**Text and item location entries**
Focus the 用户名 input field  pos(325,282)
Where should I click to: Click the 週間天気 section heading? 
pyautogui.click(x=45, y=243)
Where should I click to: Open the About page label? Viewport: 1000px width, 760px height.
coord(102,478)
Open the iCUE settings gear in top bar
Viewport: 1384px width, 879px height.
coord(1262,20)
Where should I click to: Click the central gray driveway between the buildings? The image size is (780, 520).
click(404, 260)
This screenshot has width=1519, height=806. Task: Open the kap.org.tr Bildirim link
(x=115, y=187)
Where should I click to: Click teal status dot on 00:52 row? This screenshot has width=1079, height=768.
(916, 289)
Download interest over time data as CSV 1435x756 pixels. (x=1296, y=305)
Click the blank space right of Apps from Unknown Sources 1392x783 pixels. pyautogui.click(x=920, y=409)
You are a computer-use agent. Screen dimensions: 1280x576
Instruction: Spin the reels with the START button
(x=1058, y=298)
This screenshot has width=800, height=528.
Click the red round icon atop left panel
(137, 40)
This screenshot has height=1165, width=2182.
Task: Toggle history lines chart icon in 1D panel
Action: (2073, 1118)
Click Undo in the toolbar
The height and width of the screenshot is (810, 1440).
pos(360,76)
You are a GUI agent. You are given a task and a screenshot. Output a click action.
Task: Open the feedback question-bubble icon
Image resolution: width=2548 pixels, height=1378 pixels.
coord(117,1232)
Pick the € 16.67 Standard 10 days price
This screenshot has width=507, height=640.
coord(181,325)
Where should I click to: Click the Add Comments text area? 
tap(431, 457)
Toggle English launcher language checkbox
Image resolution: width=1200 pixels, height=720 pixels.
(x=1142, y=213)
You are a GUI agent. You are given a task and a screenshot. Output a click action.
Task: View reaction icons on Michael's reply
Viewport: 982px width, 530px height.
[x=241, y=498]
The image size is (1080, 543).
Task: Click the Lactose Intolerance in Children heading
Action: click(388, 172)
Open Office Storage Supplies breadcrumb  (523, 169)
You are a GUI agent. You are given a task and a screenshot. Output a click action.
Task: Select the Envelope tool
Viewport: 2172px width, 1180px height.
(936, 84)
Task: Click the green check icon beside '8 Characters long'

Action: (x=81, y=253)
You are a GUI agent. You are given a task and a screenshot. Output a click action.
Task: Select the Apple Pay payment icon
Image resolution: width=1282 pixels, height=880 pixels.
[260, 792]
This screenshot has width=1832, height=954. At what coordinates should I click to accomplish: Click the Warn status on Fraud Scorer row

**Given request**
Retype the lines from the one containing "Where should I click to: Open" through the one containing "Action: (x=81, y=253)", inclusive.

**The result**
Where should I click to: Open the About page label? Viewport: 1000px width, 760px height.
coord(102,478)
Open the iCUE settings gear in top bar
Viewport: 1384px width, 879px height.
coord(1262,20)
Where should I click to: Click the central gray driveway between the buildings? The image size is (780, 520).
click(404, 260)
This screenshot has width=1519, height=806. Task: Open the kap.org.tr Bildirim link
(x=115, y=187)
Where should I click to: Click teal status dot on 00:52 row? This screenshot has width=1079, height=768.
(916, 289)
Download interest over time data as CSV 1435x756 pixels. (x=1296, y=305)
Click the blank space right of Apps from Unknown Sources 1392x783 pixels. pyautogui.click(x=920, y=409)
You are a computer-use agent. Screen dimensions: 1280x576
Instruction: Spin the reels with the START button
(x=1058, y=298)
This screenshot has width=800, height=528.
Click the red round icon atop left panel
(137, 40)
This screenshot has height=1165, width=2182.
Task: Toggle history lines chart icon in 1D panel
Action: (2073, 1118)
Click Undo in the toolbar
The height and width of the screenshot is (810, 1440).
pos(360,76)
You are a GUI agent. You are given a task and a screenshot. Output a click action.
Task: Open the feedback question-bubble icon
Image resolution: width=2548 pixels, height=1378 pixels.
coord(117,1232)
Pick the € 16.67 Standard 10 days price
This screenshot has width=507, height=640.
coord(181,325)
Where should I click to: Click the Add Comments text area? 
tap(431, 457)
Toggle English launcher language checkbox
Image resolution: width=1200 pixels, height=720 pixels.
(x=1142, y=213)
You are a GUI agent. You are given a task and a screenshot. Output a click action.
Task: View reaction icons on Michael's reply
Viewport: 982px width, 530px height.
[x=241, y=498]
The image size is (1080, 543).
Task: Click the Lactose Intolerance in Children heading
Action: click(388, 172)
Open Office Storage Supplies breadcrumb  (523, 169)
You are a GUI agent. You are given a task and a screenshot. Output a click action.
Task: Select the Envelope tool
Viewport: 2172px width, 1180px height.
(936, 84)
Task: Click the green check icon beside '8 Characters long'

Action: (x=81, y=253)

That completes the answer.